So, I didn't know originally that there was a percentile_cont
function and I was trying to computer the 90th percentile of a number zeries by looking up the z-score (1.28155) and just doing the math. But I get ever more divergent numbers between my implementation and the built in function. Is this because of the inaccuracy of my z-score or do I simply misunderstand something here?
select round(((1.28155 * stddev(num)) + avg(num)),1) as my_number,
percentile_cont(.90) within group ( order by num) as NINETIETH from (
select level as num from dual connect by level <= 1000
)
results:
MY_NUMBER | NINETIETH |
---|---|
870.6 | 900.1 |
The z-score assumes that the distribution is a normal distribution. The generated value is the 90th percentile of a normal distribution that has the same mean and standard deviation as your data. Unfortunately, your distribution is not a normal distribution, it is a uniform distribution.
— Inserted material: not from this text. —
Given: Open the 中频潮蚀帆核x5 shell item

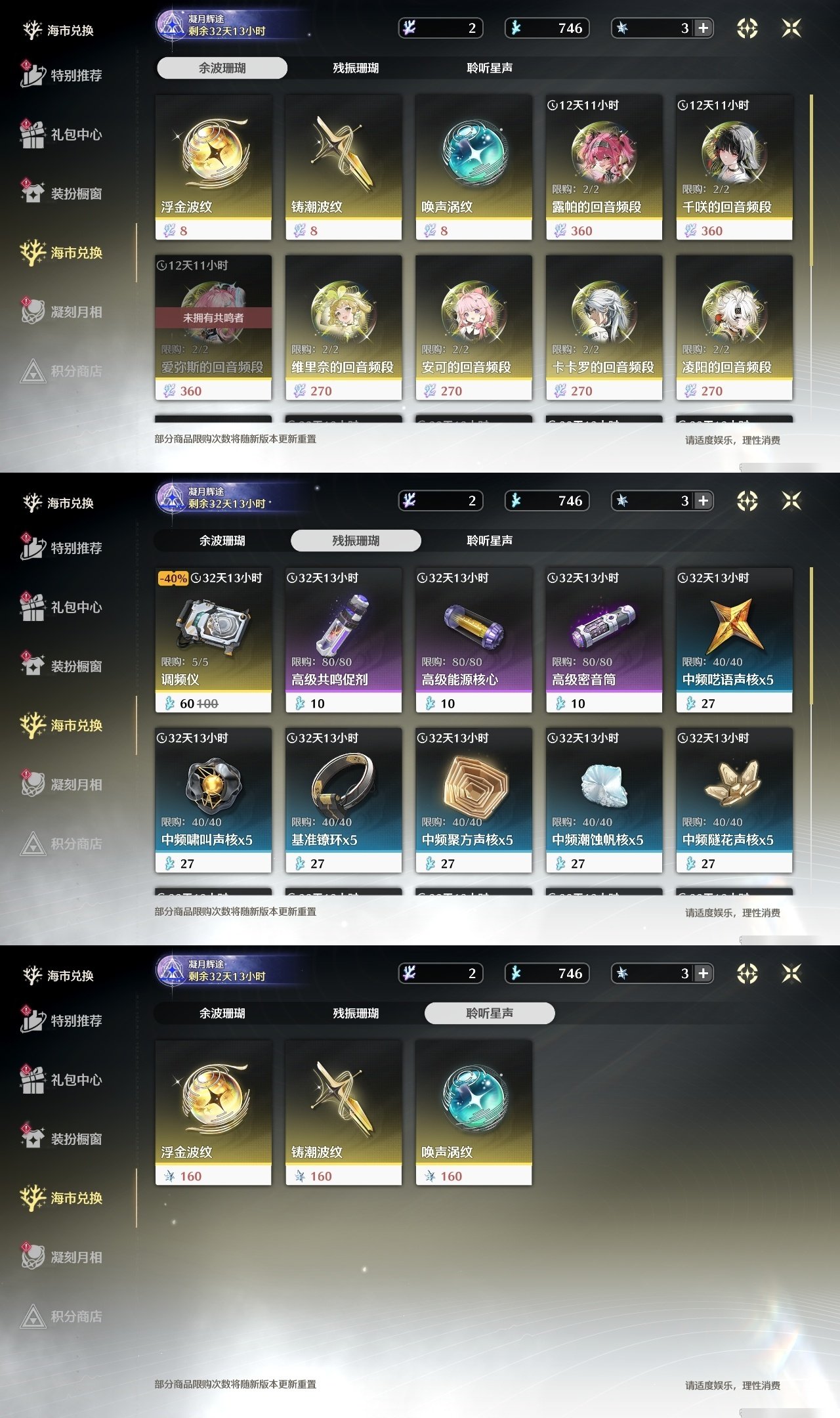Looking at the screenshot, I should point(604,800).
If you generate a normal distribution:
SELECT ROUND(1.28155 * s.stddev + s.mean,1) AS my_number,
( SELECT PERCENTILE_CONT(.90) WITHIN GROUP (
ORDER BY DBMS_RANDOM.NORMAL() * s.stddev + s.mean
)
FROM DUAL
CONNECT BY LEVEL <= 1000
) AS NINETIETH
FROM (SELECT 500 AS mean, 250 AS stddev FROM DUAL) s
Then the output may (randomly) be:
MY_NUMBER | NINETIETH |
---|---|
820.4 | 818.176123750928889247317476609317779925 |
Which is a much closer approximation.
If you want to find the 90th percentile for a uniform distribution then use:
SELECT 0.9 * (MAX(num) - MIN(num)) + MIN(num) as my_number,
percentile_cont(.90) within group ( order by num) as NINETIETH
FROM (
SELECT level as num
FROM dual
CONNECT BY LEVEL <= 1000
)
Which outputs:
MY_NUMBER | NINETIETH |
---|---|
900.1 | 900.1 |